*Work item*
Look for the word "tweet" in the entries and copy every line where it shows up.

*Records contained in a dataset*
▼▼▼

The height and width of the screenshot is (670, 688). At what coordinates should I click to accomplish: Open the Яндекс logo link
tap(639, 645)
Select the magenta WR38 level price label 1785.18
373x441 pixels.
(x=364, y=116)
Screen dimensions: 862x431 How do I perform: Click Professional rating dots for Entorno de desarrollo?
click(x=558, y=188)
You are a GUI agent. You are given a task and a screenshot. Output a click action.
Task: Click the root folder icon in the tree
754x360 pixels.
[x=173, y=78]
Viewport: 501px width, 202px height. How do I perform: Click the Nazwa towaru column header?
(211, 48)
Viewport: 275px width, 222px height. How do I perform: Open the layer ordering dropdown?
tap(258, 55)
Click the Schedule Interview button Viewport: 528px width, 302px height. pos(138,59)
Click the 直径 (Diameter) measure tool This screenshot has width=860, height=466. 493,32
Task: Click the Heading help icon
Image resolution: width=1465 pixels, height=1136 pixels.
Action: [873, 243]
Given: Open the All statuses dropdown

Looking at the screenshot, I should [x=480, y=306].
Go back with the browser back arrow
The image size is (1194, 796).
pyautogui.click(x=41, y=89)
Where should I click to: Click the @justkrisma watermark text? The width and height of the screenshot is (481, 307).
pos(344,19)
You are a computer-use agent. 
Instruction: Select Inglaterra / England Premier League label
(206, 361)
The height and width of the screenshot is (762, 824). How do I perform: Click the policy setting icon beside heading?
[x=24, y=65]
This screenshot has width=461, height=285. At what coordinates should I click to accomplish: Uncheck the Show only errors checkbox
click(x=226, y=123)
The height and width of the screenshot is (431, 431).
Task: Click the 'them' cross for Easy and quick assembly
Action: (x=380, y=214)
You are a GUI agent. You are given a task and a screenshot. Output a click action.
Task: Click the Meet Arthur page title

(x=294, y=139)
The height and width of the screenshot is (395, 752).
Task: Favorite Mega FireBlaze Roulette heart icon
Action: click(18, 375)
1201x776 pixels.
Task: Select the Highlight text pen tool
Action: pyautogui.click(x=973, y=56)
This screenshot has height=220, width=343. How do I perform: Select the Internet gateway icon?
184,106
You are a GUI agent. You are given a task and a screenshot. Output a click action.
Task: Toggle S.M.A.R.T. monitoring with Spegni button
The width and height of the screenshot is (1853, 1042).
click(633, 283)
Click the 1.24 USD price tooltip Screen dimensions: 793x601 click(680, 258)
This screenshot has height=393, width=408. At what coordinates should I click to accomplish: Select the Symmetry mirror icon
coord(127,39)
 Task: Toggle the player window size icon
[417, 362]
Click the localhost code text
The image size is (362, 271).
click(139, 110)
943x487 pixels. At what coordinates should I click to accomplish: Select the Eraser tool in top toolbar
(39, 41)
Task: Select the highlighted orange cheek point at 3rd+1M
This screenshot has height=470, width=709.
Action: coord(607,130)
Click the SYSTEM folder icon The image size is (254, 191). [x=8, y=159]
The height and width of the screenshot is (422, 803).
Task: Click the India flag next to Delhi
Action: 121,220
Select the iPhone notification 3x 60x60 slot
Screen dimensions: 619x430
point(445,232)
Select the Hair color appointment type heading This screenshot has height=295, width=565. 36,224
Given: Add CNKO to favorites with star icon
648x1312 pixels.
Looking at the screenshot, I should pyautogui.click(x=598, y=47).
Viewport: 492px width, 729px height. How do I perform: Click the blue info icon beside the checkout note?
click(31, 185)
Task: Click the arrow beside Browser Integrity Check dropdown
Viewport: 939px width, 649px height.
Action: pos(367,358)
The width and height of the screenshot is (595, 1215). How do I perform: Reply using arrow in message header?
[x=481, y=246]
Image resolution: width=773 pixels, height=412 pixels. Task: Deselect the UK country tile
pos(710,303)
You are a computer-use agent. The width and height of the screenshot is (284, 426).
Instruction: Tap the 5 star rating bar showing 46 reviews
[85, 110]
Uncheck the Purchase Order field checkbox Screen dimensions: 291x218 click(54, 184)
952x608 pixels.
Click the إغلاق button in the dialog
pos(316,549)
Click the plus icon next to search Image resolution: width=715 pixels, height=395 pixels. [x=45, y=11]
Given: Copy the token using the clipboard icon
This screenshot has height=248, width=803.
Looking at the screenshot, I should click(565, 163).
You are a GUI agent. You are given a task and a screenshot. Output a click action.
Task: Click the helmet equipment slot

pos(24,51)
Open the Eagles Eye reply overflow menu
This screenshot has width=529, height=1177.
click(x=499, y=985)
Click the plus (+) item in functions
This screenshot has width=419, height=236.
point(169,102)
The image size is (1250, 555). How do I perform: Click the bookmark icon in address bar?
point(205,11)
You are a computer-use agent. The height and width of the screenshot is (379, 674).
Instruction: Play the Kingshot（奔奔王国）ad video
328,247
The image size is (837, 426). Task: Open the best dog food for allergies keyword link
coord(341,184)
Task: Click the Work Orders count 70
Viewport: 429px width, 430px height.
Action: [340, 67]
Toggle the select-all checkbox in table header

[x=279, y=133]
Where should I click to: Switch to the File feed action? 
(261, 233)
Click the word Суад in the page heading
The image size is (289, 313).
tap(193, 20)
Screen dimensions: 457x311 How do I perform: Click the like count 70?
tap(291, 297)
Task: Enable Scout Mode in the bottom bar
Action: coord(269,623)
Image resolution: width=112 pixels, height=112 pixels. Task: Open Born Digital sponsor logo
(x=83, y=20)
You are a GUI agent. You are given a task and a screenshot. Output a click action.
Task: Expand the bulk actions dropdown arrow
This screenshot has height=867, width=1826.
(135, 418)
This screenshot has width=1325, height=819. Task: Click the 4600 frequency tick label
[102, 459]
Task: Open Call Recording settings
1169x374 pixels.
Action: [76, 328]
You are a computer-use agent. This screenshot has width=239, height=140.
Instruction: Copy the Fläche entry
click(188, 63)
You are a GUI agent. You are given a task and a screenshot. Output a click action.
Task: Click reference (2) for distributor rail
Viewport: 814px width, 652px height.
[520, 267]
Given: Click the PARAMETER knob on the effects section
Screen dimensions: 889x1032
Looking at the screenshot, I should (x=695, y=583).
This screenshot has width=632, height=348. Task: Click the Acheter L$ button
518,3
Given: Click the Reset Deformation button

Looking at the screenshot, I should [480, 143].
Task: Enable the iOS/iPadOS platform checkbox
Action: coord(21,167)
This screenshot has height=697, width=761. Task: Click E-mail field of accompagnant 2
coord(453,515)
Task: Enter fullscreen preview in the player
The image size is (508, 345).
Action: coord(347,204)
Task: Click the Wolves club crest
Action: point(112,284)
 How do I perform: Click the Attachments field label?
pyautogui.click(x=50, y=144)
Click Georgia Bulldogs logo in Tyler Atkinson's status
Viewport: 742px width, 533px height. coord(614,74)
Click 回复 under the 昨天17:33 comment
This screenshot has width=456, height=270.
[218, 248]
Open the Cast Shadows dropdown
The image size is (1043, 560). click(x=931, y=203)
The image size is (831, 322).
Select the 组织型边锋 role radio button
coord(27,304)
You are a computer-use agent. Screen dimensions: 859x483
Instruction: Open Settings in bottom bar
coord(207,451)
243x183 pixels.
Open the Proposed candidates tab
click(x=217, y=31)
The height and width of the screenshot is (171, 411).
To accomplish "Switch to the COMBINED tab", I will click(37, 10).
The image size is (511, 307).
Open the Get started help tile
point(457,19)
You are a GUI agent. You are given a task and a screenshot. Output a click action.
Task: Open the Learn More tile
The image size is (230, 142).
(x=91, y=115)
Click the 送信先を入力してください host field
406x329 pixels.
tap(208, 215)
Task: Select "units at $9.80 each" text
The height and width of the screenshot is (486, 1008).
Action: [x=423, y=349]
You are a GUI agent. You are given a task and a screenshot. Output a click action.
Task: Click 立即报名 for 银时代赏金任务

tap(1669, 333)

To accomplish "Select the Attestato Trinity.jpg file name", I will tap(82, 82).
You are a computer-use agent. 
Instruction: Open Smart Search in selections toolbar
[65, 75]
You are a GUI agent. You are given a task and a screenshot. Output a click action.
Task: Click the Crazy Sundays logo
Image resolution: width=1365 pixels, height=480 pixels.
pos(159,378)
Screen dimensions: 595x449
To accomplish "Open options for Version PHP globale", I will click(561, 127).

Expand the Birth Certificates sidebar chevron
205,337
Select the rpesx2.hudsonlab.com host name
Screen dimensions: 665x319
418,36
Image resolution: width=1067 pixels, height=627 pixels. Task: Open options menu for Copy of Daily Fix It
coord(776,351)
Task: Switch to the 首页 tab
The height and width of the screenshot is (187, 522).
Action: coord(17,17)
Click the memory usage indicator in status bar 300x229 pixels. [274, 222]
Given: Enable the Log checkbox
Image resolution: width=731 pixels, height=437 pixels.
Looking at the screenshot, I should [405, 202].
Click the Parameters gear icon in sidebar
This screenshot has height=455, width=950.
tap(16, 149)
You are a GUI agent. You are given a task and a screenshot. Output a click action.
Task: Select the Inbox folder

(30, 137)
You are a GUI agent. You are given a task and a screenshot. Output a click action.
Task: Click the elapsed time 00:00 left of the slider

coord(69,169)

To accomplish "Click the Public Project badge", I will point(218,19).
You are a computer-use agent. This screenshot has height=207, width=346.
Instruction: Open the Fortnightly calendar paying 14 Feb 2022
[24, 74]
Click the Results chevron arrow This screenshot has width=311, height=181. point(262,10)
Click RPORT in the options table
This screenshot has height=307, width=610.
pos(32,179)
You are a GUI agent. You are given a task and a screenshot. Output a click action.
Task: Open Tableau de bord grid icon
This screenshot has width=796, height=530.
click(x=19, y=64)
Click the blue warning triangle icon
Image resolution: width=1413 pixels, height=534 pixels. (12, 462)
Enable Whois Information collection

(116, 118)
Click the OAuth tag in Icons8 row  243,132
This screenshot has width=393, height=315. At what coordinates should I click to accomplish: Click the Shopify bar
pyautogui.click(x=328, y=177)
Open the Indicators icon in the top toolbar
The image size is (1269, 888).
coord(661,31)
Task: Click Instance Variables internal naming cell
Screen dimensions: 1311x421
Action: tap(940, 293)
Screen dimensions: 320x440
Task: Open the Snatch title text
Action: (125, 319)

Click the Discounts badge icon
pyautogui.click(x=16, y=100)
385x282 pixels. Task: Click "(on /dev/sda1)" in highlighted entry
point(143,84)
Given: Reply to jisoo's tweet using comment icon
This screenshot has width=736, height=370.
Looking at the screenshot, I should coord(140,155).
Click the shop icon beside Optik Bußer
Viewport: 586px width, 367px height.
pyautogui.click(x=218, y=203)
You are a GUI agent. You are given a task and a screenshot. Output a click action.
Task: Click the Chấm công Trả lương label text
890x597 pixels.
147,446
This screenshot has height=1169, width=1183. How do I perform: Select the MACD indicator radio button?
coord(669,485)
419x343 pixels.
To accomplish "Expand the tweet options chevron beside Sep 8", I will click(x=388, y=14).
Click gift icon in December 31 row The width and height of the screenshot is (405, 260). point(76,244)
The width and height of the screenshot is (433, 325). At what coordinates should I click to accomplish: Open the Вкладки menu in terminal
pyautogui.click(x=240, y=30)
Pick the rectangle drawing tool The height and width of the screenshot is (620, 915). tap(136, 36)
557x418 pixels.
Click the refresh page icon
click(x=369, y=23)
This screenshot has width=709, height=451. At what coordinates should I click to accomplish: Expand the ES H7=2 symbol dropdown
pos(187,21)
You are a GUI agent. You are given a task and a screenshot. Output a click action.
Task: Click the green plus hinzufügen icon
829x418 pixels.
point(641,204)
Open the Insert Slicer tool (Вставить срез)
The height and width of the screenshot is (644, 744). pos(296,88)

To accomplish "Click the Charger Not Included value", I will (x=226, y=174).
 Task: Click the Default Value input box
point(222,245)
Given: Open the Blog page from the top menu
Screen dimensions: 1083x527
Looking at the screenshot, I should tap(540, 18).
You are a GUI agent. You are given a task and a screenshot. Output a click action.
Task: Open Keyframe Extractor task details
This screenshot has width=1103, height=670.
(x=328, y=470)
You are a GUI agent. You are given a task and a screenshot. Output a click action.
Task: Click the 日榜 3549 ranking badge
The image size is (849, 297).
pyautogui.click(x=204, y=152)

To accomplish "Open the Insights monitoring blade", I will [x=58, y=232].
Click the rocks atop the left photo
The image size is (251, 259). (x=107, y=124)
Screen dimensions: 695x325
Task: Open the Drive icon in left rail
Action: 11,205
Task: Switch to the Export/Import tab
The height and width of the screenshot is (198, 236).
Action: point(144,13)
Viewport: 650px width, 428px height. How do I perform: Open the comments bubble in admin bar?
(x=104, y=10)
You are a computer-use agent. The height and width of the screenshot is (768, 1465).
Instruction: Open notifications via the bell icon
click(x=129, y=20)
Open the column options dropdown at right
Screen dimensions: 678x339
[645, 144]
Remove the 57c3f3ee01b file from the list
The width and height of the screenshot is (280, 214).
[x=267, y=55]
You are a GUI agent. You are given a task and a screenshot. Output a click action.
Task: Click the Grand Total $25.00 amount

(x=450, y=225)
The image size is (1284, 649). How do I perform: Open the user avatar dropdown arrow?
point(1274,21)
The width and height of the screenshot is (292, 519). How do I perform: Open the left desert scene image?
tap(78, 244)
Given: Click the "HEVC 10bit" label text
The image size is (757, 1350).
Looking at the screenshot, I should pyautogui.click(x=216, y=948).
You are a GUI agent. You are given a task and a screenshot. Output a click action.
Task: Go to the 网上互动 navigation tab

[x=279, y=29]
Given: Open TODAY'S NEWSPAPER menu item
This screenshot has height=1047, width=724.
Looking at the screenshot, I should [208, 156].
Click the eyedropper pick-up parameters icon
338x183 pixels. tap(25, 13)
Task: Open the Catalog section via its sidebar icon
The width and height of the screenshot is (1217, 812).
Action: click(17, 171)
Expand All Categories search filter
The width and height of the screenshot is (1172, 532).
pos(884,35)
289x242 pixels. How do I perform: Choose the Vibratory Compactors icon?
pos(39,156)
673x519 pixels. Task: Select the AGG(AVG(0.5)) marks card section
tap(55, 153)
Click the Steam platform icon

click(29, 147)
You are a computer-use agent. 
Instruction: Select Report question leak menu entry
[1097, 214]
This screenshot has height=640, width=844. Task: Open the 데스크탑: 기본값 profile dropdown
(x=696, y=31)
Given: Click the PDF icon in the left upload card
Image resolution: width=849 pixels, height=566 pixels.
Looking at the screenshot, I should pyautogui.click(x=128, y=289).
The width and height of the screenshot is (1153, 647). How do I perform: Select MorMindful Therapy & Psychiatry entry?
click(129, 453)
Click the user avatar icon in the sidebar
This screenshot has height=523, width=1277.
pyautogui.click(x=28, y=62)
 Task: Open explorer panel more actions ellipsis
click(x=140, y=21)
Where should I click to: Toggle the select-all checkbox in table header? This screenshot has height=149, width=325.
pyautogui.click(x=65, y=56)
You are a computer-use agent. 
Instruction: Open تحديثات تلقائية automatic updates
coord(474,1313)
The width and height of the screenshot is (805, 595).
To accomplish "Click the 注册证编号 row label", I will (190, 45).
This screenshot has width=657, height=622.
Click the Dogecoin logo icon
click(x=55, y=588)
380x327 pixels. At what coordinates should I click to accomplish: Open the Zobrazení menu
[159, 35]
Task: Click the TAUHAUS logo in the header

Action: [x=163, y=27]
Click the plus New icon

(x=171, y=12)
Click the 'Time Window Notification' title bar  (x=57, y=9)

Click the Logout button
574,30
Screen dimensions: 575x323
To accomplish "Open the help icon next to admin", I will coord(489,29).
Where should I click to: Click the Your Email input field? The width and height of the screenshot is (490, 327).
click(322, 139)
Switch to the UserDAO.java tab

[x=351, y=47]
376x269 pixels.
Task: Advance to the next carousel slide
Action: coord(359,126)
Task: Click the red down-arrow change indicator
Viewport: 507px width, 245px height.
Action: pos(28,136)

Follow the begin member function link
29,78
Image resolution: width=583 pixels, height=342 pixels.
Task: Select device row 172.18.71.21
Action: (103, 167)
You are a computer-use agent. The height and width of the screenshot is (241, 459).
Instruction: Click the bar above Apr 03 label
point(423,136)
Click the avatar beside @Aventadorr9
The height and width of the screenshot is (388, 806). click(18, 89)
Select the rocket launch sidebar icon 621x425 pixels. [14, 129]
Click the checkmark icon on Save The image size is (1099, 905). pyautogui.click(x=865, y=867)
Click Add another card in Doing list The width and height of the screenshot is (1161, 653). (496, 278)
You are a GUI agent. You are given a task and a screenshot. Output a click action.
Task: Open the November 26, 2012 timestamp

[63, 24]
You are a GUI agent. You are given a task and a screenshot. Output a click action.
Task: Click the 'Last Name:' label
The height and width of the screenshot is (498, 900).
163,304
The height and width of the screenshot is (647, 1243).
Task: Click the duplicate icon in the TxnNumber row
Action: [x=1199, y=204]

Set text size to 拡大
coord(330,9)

▲▲▲

*Your solution*
Given: Reply to jisoo's tweet using comment icon
To accomplish "Expand the tweet options chevron beside Sep 8", I will click(x=388, y=14).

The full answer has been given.